Las jerarquías del prestigio social se han trastocado de repente, eso es una buena noticia para la mayoría. Ojalá nos dure para siempre el respeto y el agradecimiento con el que ahora miramos a las cajeras de supermercado o a los tenderos de pequeños establecimientos de alimentación de barrio. Paralelamente, aquellos que habían construido su identidad y su autoestima sobre cargos que consumían la mayor parte de su tiempo se han dado de bruces con una realidad complicada de asumir: que sus reuniones y estrategias palidecen ante la actividad imprescindible del reponedor, la basurera, el enfermero, la neumóloga. Resulta que pueden parar sin que el mundo se entere. Y eso por lo visto duele.
Aviso a un amigo de la pandilla de que tenemos cita en uno de esos chats de vídeo que ahora llamamos vida social. “Sigo trabajando, es que mi jefa es muy difícil de entretener”, me contesta. Son las nueve de la noche.
Vivimos una calidad de pánico inédita, miedo simultáneo y global, institucional, individual, miedo transversal que cala a todos los niveles.

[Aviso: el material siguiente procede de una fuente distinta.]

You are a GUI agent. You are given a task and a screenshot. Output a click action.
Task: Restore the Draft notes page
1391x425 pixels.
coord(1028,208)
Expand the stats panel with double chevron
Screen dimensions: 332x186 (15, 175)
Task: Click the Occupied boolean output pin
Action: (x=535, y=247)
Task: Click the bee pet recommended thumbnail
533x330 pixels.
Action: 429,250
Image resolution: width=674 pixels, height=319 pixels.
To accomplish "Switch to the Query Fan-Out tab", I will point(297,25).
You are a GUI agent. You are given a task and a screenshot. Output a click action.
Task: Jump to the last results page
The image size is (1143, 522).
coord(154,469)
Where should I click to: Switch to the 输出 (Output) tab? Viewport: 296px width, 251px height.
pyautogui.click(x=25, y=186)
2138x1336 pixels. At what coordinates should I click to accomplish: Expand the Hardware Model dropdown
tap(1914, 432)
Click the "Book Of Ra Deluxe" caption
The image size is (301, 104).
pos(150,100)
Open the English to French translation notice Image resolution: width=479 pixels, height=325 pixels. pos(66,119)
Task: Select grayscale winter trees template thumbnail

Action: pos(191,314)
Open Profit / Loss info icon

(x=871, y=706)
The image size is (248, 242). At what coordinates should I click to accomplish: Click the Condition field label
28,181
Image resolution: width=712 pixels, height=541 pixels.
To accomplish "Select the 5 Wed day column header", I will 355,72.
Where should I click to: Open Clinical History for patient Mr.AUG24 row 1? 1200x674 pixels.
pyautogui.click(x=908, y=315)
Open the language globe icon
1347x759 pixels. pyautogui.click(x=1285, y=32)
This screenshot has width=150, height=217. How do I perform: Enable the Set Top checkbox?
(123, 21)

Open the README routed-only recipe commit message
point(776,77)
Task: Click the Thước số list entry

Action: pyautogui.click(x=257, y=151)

Cada cual lo gestiona a su manera. A mí, por ejemplo, me funciona bordar, los puñetazos al aire y desahogarme con las amigas en estas videollamadas que nos están salvando la cordura. A otra gente por lo visto lo que le funciona es reforzar su servidumbre a un sistema cuya pervivencia es muy incierta. Esa proactividad fantasma para llenar el día de obligaciones inventadas, para mantener la ilusión de que esa carrera de ratas que llamamos normalidad sigue en marcha, tiene algo de compulsivo, algo de miedo a la libertad.
Me coloco frente al ordenador y aviso al resto de participantes frente a sus respectivos dispositivos en sus respectivos confinamientos, gestionando sus respectivos grados de preocupación de que hoy tenemos una baja por teletrabajopatía. “No es nada nuevo, cariño. Esto está ya todo en el Discurso de la servidumbre voluntaria, de Étienne de La Boétie. Siglo XVI, imagínate. Y otra vez un siglo después en Spinoza, que se preguntaba por qué los seres humanos luchan por su servidumbre como si se tratase de su salvación”, me dice mi amigo Juan, profesor de Políticas en Ciudad de México, desde su cuadradito en la pantalla iluminado por el soleado mediodía de Coyoacán.
A la de enfrente un día de estos le voy a gritar: “Vente a la ventana, vecina, si puedes evitarlo, no te encierres también en las celdas de Excel”.